[[ EXERCISE MATERIALS open ]]
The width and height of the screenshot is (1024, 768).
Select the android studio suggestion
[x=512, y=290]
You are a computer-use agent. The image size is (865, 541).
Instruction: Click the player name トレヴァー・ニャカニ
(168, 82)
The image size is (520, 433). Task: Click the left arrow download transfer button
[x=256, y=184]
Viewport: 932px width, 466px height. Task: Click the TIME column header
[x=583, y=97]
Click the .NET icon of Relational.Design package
[[ EXERCISE MATERIALS closed ]]
[[ EXERCISE MATERIALS open ]]
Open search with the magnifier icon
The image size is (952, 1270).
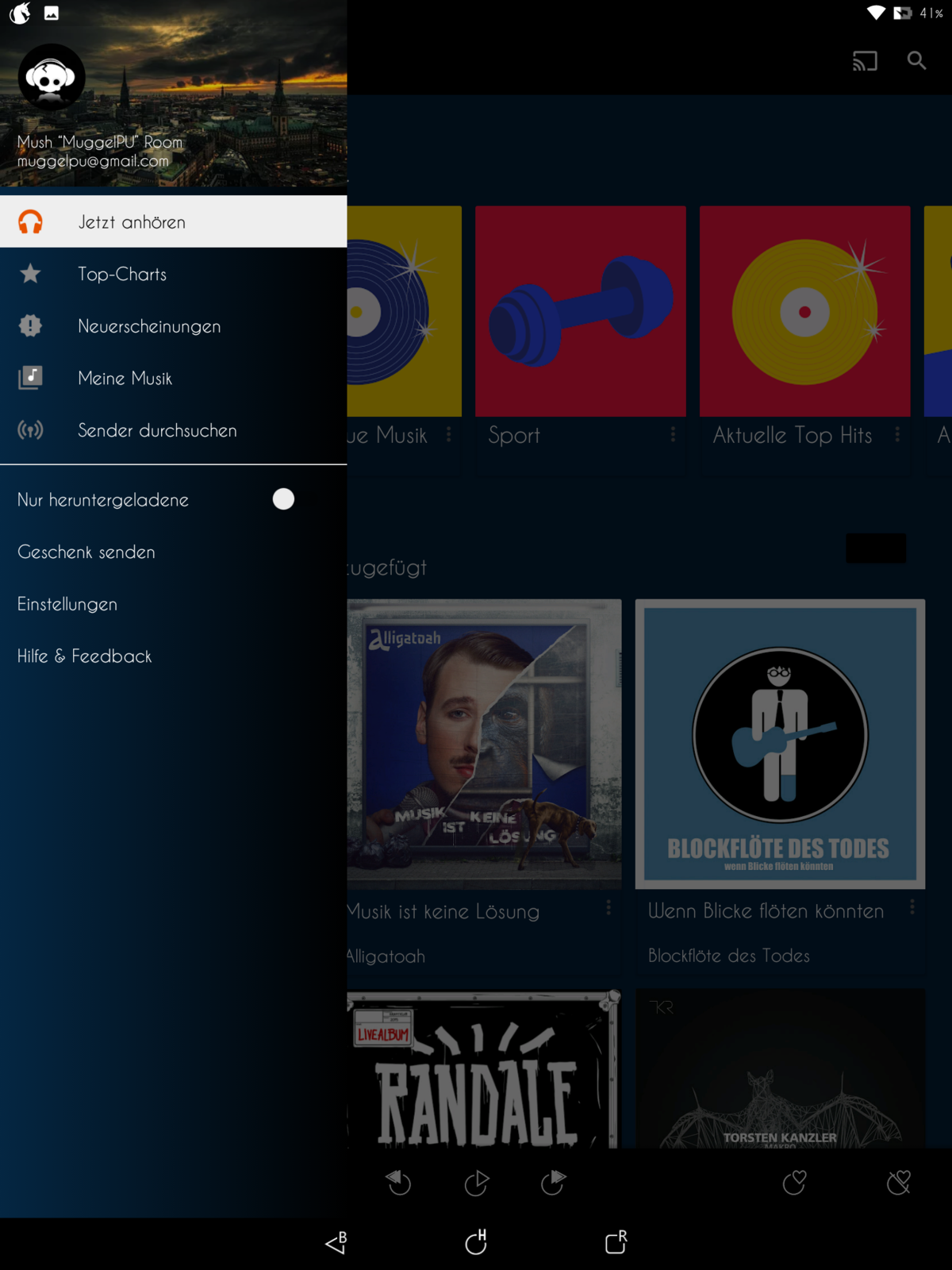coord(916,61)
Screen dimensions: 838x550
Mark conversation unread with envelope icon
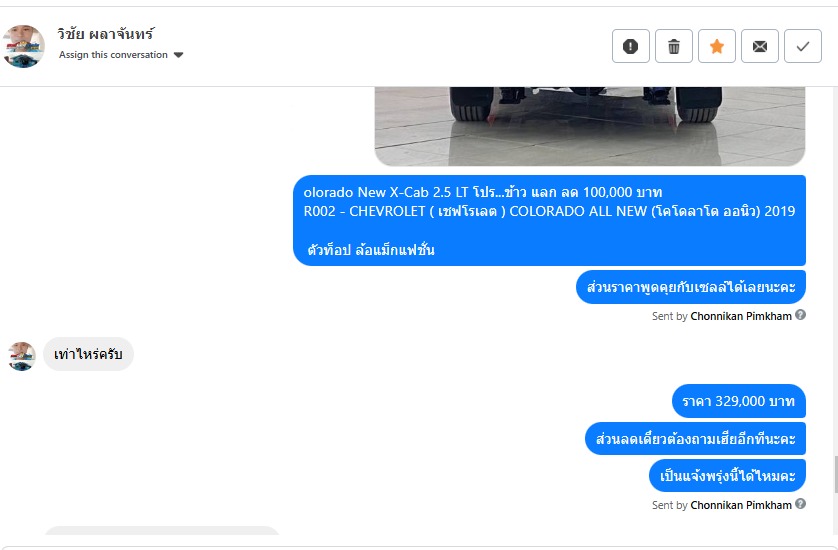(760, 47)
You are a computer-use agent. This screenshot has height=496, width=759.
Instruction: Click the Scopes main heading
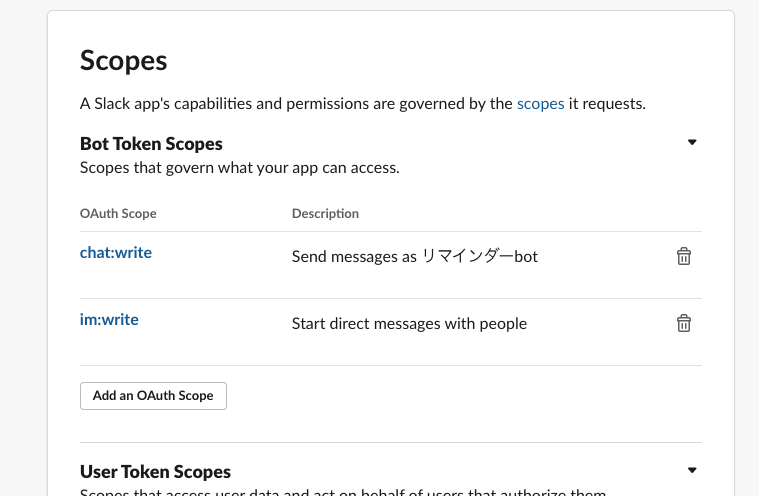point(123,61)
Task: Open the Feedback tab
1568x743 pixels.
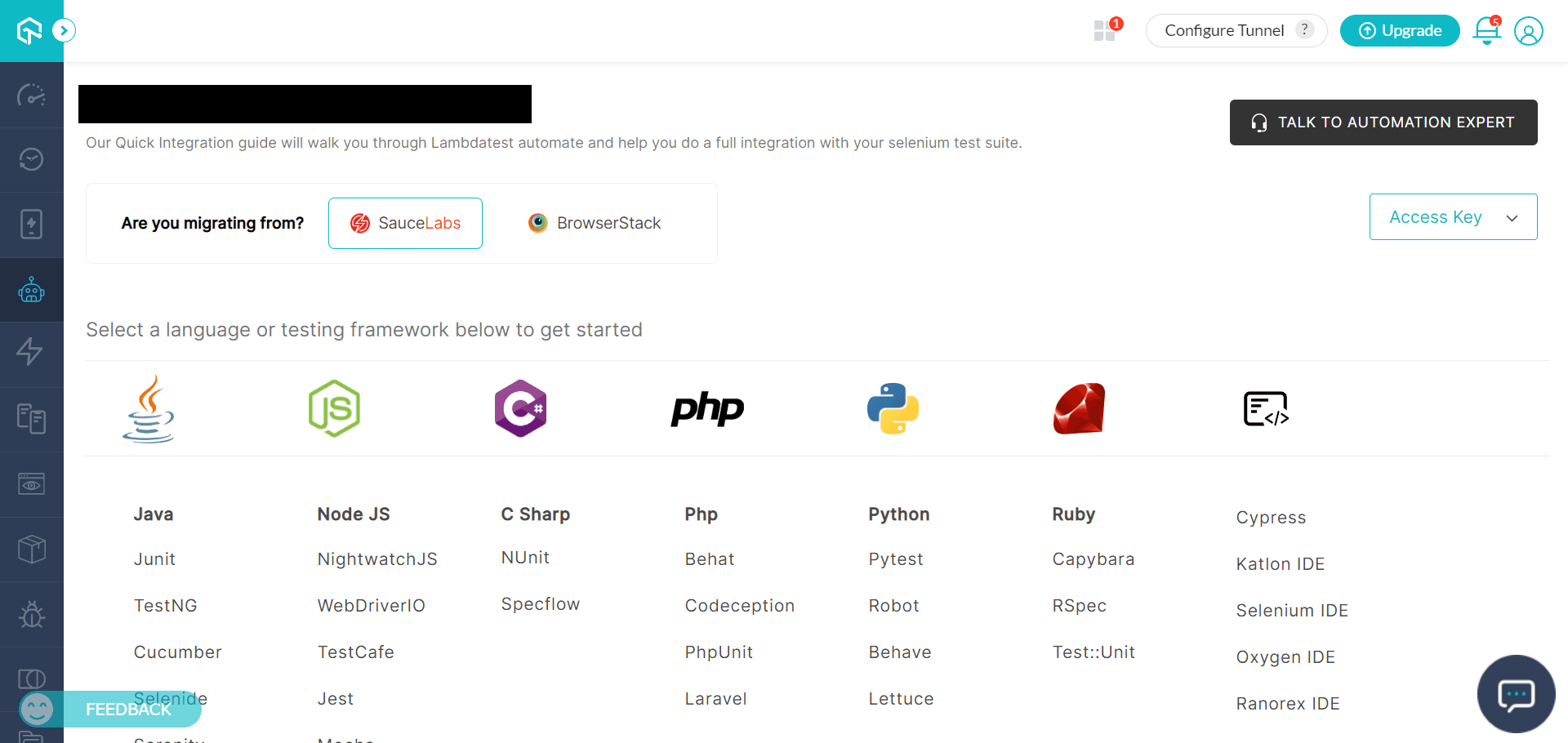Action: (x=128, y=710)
[[ EXERCISE MATERIALS closed ]]
WORK REQUIRED - Go through the records above and return each line in which the word "computer" occurs.

OUTPUT FOR THIS EXERCISE -
You are a computer-use agent. The image size is (865, 541).
You are a computer-use agent. This screenshot has height=496, width=759.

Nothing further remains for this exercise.